別にこの法律に限ったことやないが、公然陳列罪はサーバーにデータをアップロードする行為なんや。
ツイート行為、つまりツイッター社のサーバーに画像データをアップロードする行為は、「画像記録」の「提供」ではなく「画像記録物」の「公然陳列」である…
普通の感覚からは奇妙な解釈かも。
ところで、私事性的画像記録の定義は、児童ポルノ法と同じね。特にその第3号の「衣服の全部又は一部を着けない」の要件について、水着の場合、下着のみの場合、スカートをめくっている場合、スカートの下から写している場合、等々、それぞれ要件を満たすのか、解釈が悩ましいわね。
水着が「衣服の一部を着けない」と言えるか、日本語的に微妙やが、この要件は満たすとして、他の要件で分けるほかないやろな。

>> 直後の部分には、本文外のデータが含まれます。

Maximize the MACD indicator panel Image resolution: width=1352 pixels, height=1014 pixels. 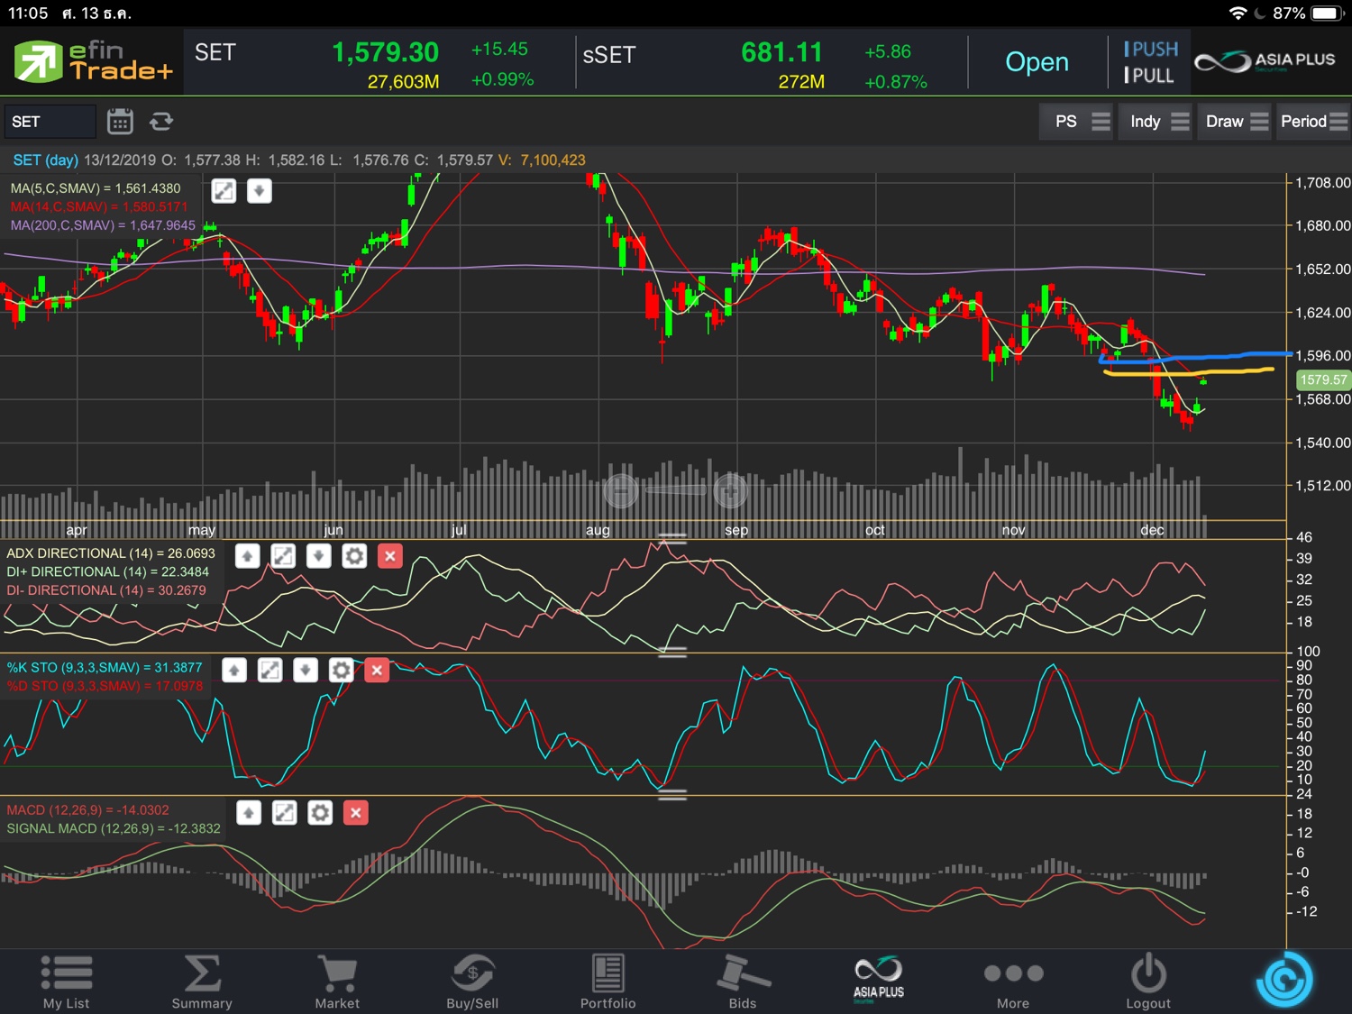tap(284, 813)
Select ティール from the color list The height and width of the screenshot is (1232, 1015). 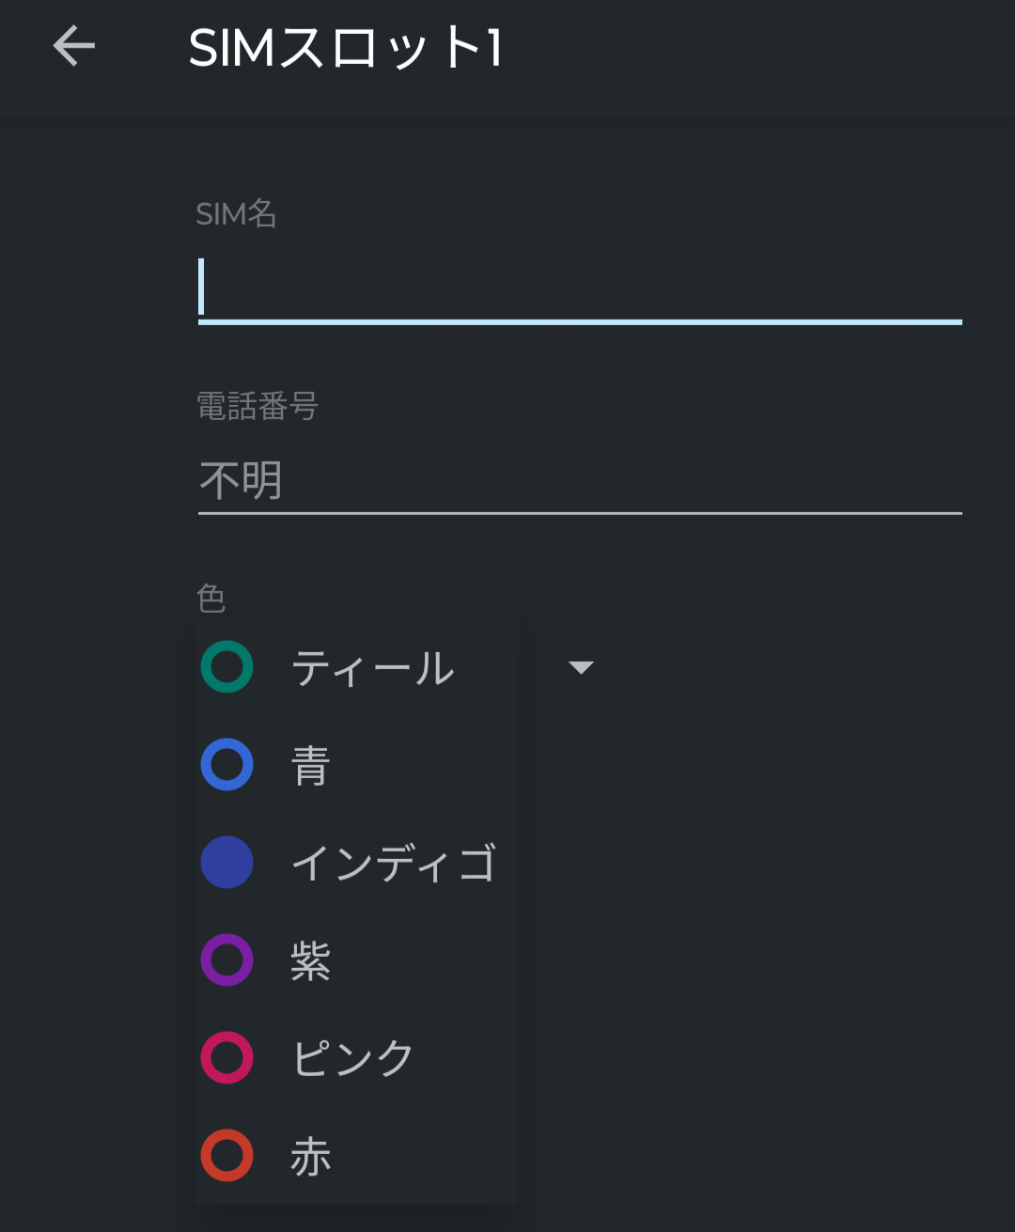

下着のみなら「一部を着けない」は問題ないやろうが、スカートをめくっている状況が「一部を着けない」と言えるか悩ましい。ましてや、めくってすらいなくて下から写している場合、果たして「一部を着けない」と言えるかどうか…客観的には「着けていない」ような状況は全くないわけやからな。
刑事法は、罪刑法定主義の観点から文言を離れた類推解釈は出来ないわ。拡張解釈にも限度がある。処罰すべきものが処罰できないなら、法律を改正すべきなのよ。
それか、新法制定。リベンジポルノ法を制定したようにね。
まあ、もともと非実在青少年の絵は対象外やけどな。